Possibility 3: Some schools differentiate into STEM specific schools and run tightly integrated timelines, largely abandoning the formal curriculum with project-based learning as a central pedagogy. In this model, choice is the important thing. At this conference, we were shown an exemplar in the states where staff who didn’t agree had the choice to leave to other schools, and students who couldn’t cope in that environment (aka had special needs that weren’t compatible with that style of learning) were sent/encouraged/given the choice to go elsewhere.

Possibility 4: We fund the subject associations to run contests, competitions and prizes, and treat STEM integration from outside of the school. In other words, make it a project-based learning, that schools can configure their staff to run optionally. If those associations were to study the Coderdojo model, and explicitly make space for teachers of each discipline when setting up the framework, that could work.

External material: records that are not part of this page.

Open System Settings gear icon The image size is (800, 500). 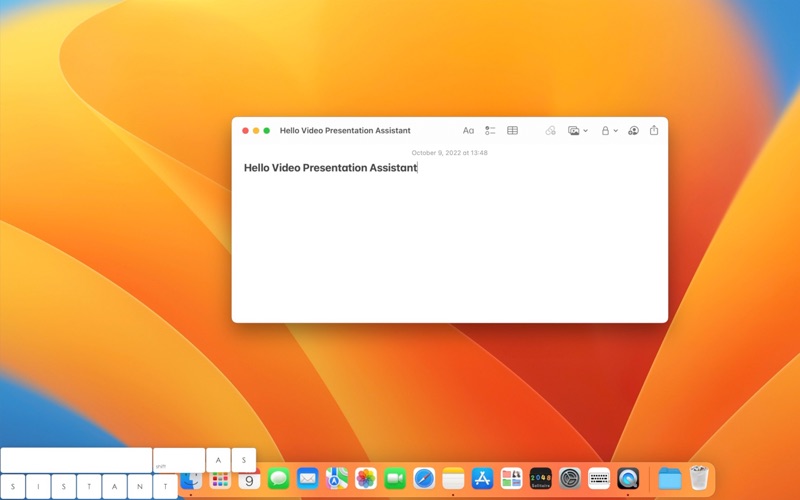point(569,479)
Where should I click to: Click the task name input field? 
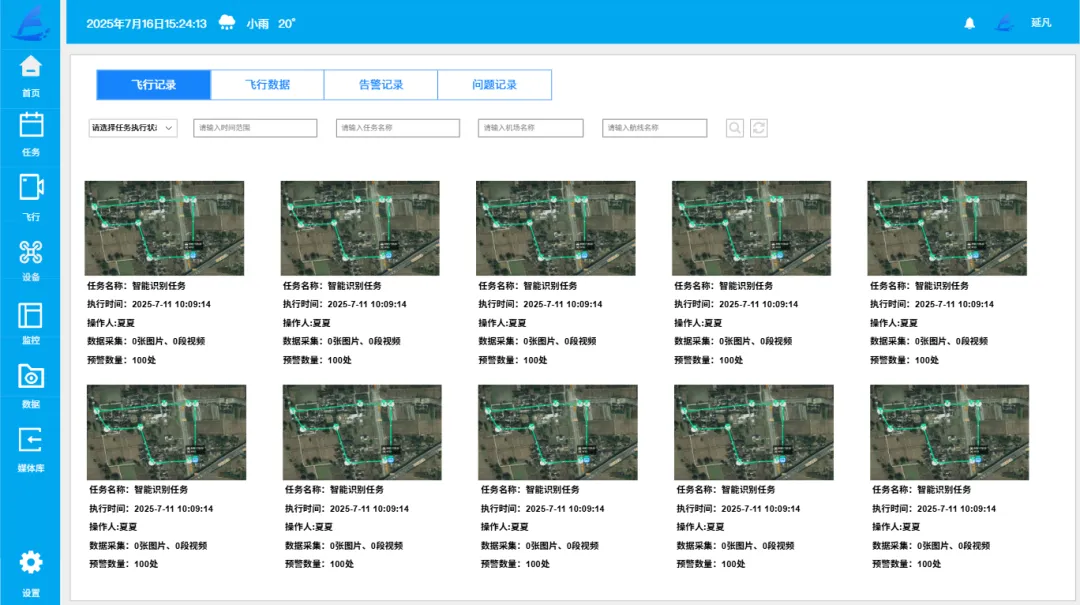tap(398, 128)
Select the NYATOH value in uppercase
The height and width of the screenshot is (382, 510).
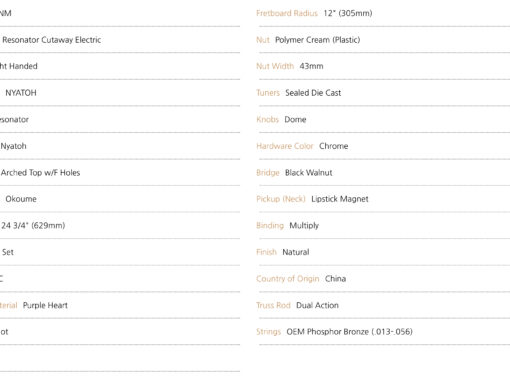(21, 93)
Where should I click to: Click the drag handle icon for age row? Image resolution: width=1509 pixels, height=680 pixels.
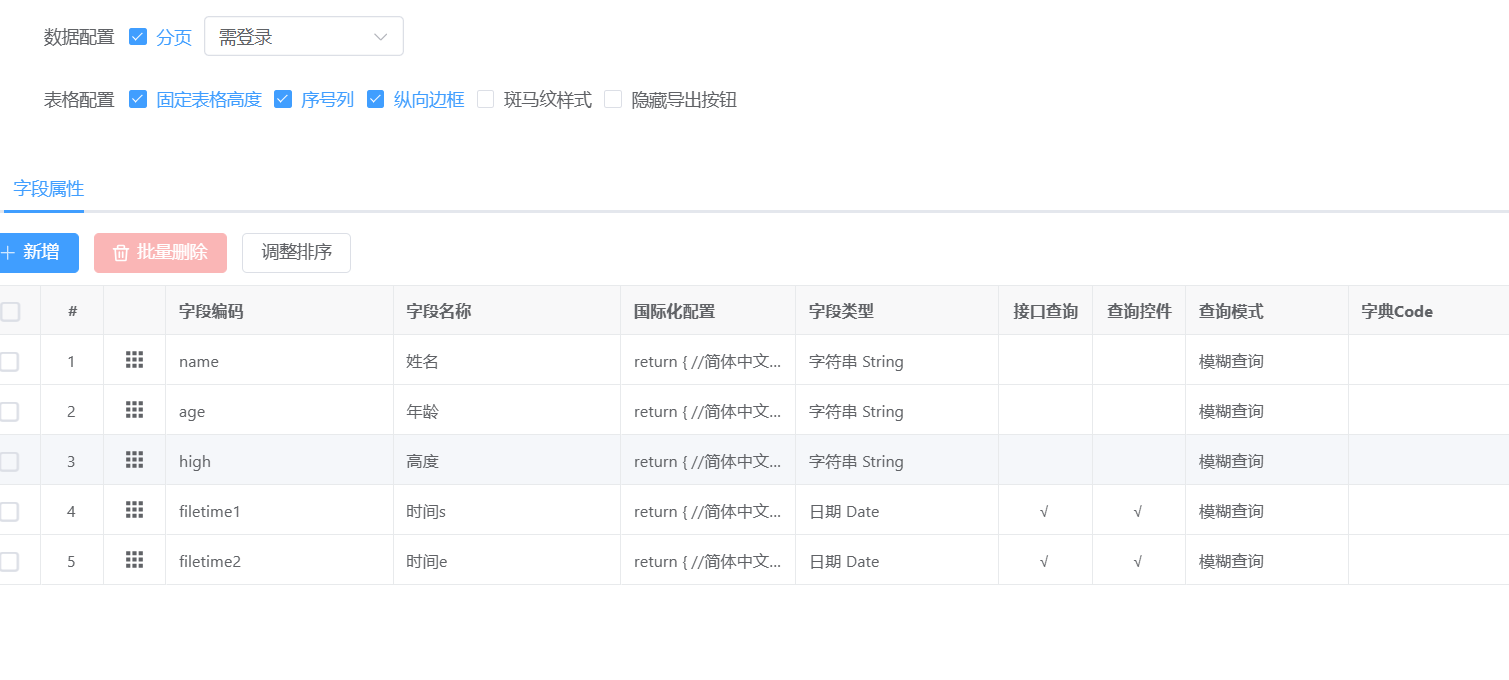click(x=134, y=410)
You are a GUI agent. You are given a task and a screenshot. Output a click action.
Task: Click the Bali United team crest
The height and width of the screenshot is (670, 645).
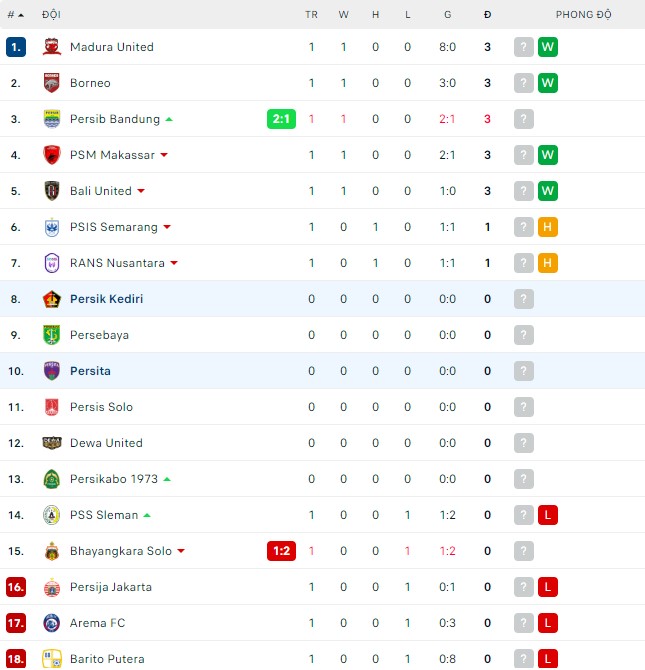pos(52,191)
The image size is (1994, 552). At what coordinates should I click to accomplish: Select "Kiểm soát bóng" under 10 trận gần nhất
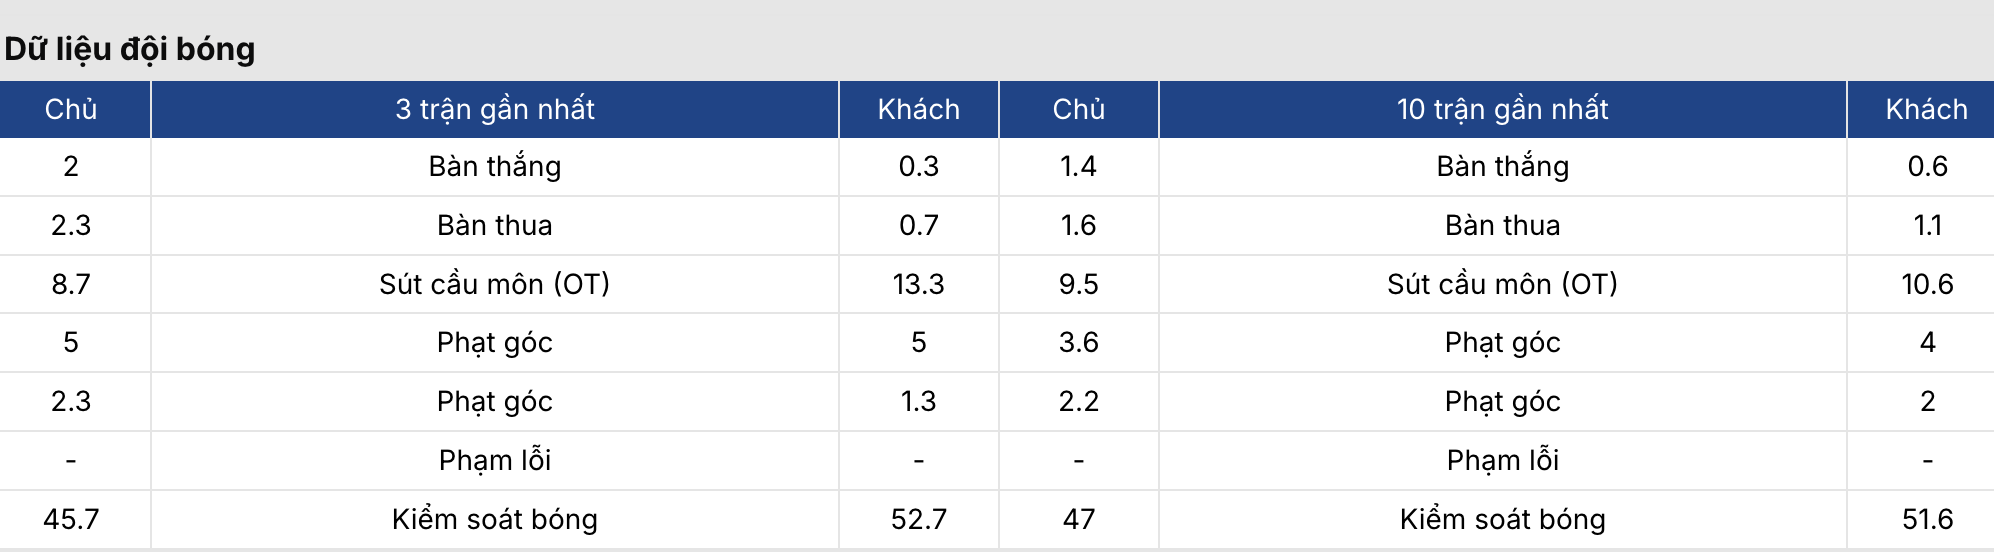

So is STEM more than a passing fad? Maybe in its’ current form, but the underlying disciplines upon which it built are not.
Is it something that a whole load of people can rebadge their hobby horse as, and continue along as before? To some extent we see this with the universities, all the project-based learning people, with the D&T departments and their new laser cutters that can make the most amazing things as they stink out the corridors with their fumes.

In my opinion, and I recognise that it is contentious, there are a whole load of non-teaching camp followers hitching a lift on the STEM movement. I think it is also important for those in the class to have a say.
What do you want from STEM? How would you like it to play out in your classroom?